What types of congenital adrenal hyperplasia are there?
Cortisol is an adrenal steroid hormone necessary for life; production begins in the second month of fetal life. Inefficient cortisol production results in rising levels of ACTH, which in turn induces overgrowth (hyperplasia) and overactivity of the
steroid-producing cells of the adrenal cortex. The defects causing adrenal hyperplasia are congenital (i.e., present at birth).
Cortisol deficiency in CAH is usually partial, and not the most serious problem for an affected person. Synthesis of cortisol shares steps with synthesis of mineralocorticoids such as aldosterone, androgens such as testosterone, and estrogens such as estradiol. The resulting excessive or deficient production of these three classes of hormones produce the most important problems for people with CAH. Specific enzyme inefficiencies are associated with characteristic patterns of over- or underproduction of mineralocorticoids or sex steroids.

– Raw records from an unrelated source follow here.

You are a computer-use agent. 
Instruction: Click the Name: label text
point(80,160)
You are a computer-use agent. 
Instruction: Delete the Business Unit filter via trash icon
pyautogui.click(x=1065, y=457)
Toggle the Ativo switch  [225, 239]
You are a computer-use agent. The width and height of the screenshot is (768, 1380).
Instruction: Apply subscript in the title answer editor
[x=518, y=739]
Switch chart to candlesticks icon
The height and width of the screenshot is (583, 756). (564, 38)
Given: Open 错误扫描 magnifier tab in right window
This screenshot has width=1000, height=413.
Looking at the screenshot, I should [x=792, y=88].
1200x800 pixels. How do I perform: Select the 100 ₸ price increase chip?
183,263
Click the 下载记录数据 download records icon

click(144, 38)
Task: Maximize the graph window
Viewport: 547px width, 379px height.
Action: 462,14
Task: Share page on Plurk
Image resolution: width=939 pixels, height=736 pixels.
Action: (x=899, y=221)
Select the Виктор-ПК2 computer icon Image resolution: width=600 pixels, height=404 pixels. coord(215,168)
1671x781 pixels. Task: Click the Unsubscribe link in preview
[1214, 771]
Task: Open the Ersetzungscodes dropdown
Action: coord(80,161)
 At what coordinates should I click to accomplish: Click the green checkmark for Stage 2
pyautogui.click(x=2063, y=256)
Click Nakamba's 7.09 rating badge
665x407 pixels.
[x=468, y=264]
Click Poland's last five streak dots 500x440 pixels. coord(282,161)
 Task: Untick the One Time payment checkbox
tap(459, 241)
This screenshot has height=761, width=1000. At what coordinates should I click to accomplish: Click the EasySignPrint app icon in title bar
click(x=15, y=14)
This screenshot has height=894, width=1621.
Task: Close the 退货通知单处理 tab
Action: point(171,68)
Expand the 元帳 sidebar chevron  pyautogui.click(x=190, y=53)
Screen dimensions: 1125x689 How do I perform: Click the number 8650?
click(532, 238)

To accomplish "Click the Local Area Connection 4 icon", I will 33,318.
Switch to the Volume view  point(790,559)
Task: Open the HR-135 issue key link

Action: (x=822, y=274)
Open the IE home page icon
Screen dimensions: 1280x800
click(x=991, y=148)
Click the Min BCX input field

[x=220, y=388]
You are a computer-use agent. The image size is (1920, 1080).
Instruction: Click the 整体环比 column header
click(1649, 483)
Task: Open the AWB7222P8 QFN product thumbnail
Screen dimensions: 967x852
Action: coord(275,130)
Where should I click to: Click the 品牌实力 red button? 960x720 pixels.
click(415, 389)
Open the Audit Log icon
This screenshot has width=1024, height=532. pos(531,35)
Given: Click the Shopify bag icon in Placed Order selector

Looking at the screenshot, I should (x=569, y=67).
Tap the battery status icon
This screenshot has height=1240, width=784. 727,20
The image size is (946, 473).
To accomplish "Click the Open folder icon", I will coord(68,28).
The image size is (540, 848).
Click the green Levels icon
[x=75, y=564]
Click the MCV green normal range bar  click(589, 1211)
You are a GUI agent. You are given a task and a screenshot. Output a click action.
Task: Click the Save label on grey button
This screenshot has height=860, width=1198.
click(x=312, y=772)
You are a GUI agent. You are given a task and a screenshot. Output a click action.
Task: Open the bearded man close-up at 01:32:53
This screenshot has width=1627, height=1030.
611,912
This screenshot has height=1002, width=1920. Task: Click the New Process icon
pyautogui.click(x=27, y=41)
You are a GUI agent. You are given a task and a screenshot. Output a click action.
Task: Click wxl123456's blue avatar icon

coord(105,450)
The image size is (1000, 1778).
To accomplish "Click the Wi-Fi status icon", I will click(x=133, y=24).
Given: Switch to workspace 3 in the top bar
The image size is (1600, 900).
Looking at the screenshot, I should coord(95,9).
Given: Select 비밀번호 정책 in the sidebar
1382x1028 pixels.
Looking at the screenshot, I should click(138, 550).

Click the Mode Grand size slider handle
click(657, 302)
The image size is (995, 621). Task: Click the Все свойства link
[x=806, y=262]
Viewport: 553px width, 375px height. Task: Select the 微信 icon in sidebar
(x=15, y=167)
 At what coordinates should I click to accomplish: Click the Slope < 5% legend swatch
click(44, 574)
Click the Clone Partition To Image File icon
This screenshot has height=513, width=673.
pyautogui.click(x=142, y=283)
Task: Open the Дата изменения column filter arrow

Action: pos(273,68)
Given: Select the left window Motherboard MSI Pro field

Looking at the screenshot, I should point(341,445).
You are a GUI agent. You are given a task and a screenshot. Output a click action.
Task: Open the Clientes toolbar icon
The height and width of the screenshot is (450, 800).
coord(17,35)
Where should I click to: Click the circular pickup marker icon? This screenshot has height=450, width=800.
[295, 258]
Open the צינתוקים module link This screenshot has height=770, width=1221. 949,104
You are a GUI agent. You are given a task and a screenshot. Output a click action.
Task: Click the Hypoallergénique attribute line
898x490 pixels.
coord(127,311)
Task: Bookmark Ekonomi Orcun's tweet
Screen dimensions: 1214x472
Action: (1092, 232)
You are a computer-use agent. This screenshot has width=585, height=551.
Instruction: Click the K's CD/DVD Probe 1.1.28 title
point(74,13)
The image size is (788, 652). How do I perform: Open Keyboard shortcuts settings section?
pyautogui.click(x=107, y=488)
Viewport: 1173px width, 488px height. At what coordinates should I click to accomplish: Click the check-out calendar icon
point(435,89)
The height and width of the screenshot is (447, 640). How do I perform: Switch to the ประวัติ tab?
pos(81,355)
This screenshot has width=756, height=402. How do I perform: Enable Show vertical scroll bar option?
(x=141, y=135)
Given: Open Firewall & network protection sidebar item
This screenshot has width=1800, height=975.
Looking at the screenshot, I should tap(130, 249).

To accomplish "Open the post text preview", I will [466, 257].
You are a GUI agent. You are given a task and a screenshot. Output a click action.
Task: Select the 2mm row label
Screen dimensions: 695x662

In all its forms, congenital adrenal hyperplasia due to 21-hydroxylase deficiency accounts for about 95% of diagnosed cases of CAH. Unless another specific enzyme is mentioned, "CAH" in nearly all contexts refers to 21-hydroxylase deficiency. Congenital adrenal hyperplasia (CAH) is an inherited group of disorders which involves any one of the enzymes necessary for the manufacture of cortisol by the adrenal glands. The symptoms of CAH depend on the particular enzyme deficiency. In more than 90 per cent of cases, the steroid 21 hydroxylase is the defective enzyme involved; 21 hydroxylase deficiency or 'classic CAH' is the name given to the most common presentation of the disorder. The effect of this defective enzyme is a blockage in the production of cortisol, overproduction of androgens and, in approximately 75 per cent of cases, an inability to produce the sodium-regulating hormone, aldosterone.
Severe 21-hydroxylase deficiency causes salt-wasting CAH, with life-threatening vomiting and dehydration occurring within the first weeks of life. Severe 21-hydroxylase deficiency is also the most common cause of ambiguous genitalia due to prenatal virilization of genetically female (XX) infants. Moderate 21-hydroxylase deficiency is referred to as simple virilizing CAH; and typically is recognized by causing virilization of prepubertal children. Still milder forms of 21-hydroxylase deficiency are referred to as non-classical CAH and can cause androgen effects and infertility in adolescent and adult women.